___ EXCERPT PROVIDED

A further complication of increasing top speeds was aerodynamically related effects. The tendency of many high performance aircraft to experience roll/yaw coupled oscillations – commonly called Dutch roll – led to the introduction of yaw dampers and other auto-stabilisation systems. For a transport aircraft these were required for passenger comfort whereas on military aircraft it became necessary for target tracking and weapon aiming reasons.
The implementation of yaw dampers and auto-stabilisation systems introduced electronics into flight control. Autopilots had used both electrical and air driven means to provide an automatic capability of flying the aircraft, thereby reducing crew workload. The electronics used to perform the control functions comprised analogue sensor and actuator devices which became capable of executing complex control laws and undertaking high integrity control tasks with multiple lanes to guard against equipment failures. The crowning glory of this technology was the Category III autoland system manufactured by Smiths Industries and fitted to the Trident and Belfast aircraft.

______

## REQUIRED WORK
Quote the passage on yaw dampers and the arrival of electronics in flight control in full, word for word.

___ INFORMATION SUPPLIED

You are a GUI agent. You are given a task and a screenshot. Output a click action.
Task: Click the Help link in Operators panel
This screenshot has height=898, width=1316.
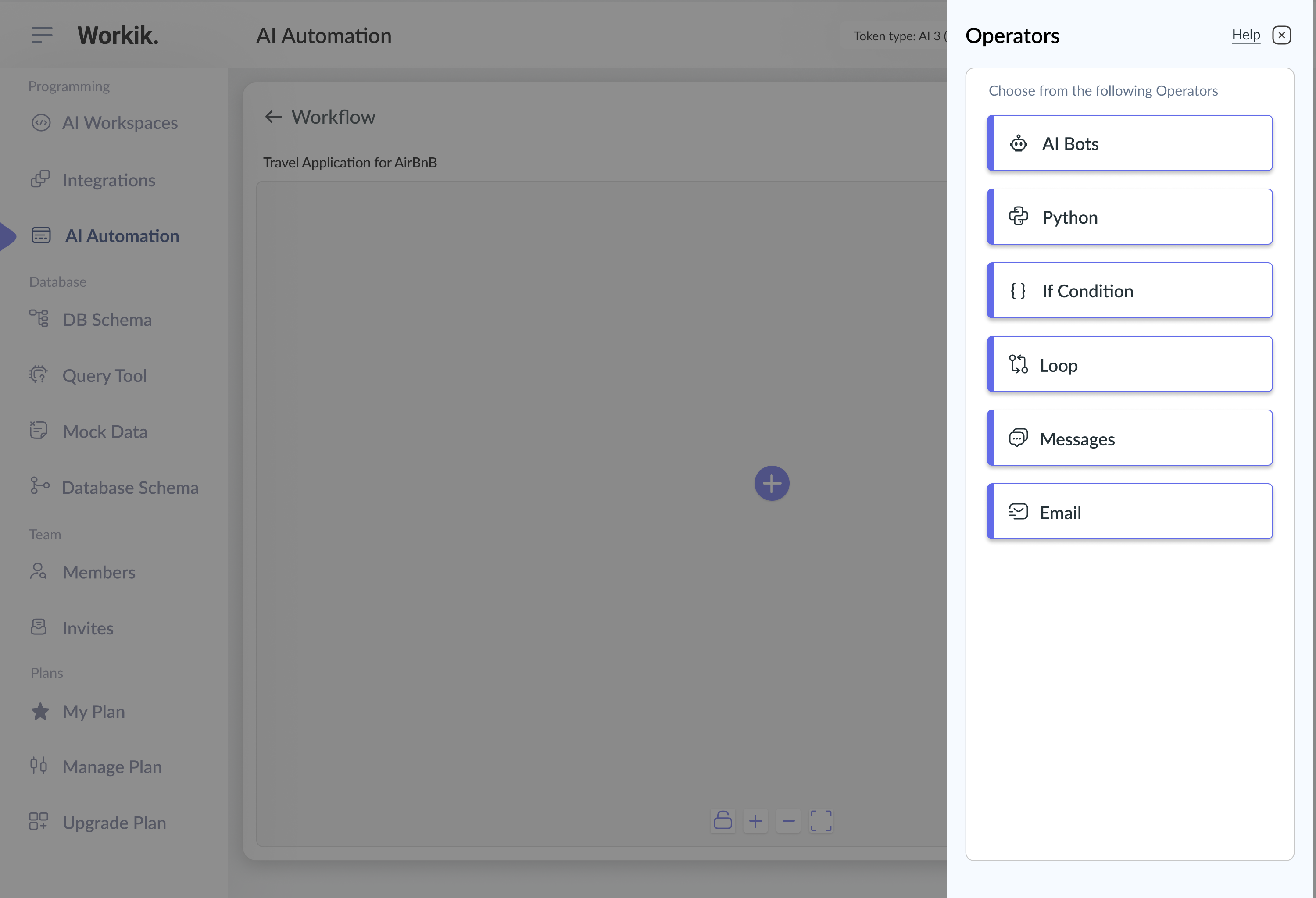coord(1246,35)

______

## WRITTEN ANSWER
A further complication of increasing top speeds was aerodynamically related effects. The tendency of many high performance aircraft to experience roll/yaw coupled oscillations – commonly called Dutch roll – led to the introduction of yaw dampers and other auto-stabilisation systems. For a transport aircraft these were required for passenger comfort whereas on military aircraft it became necessary for target tracking and weapon aiming reasons.
The implementation of yaw dampers and auto-stabilisation systems introduced electronics into flight control. Autopilots had used both electrical and air driven means to provide an automatic capability of flying the aircraft, thereby reducing crew workload. The electronics used to perform the control functions comprised analogue sensor and actuator devices which became capable of executing complex control laws and undertaking high integrity control tasks with multiple lanes to guard against equipment failures. The crowning glory of this technology was the Category III autoland system manufactured by Smiths Industries and fitted to the Trident and Belfast aircraft.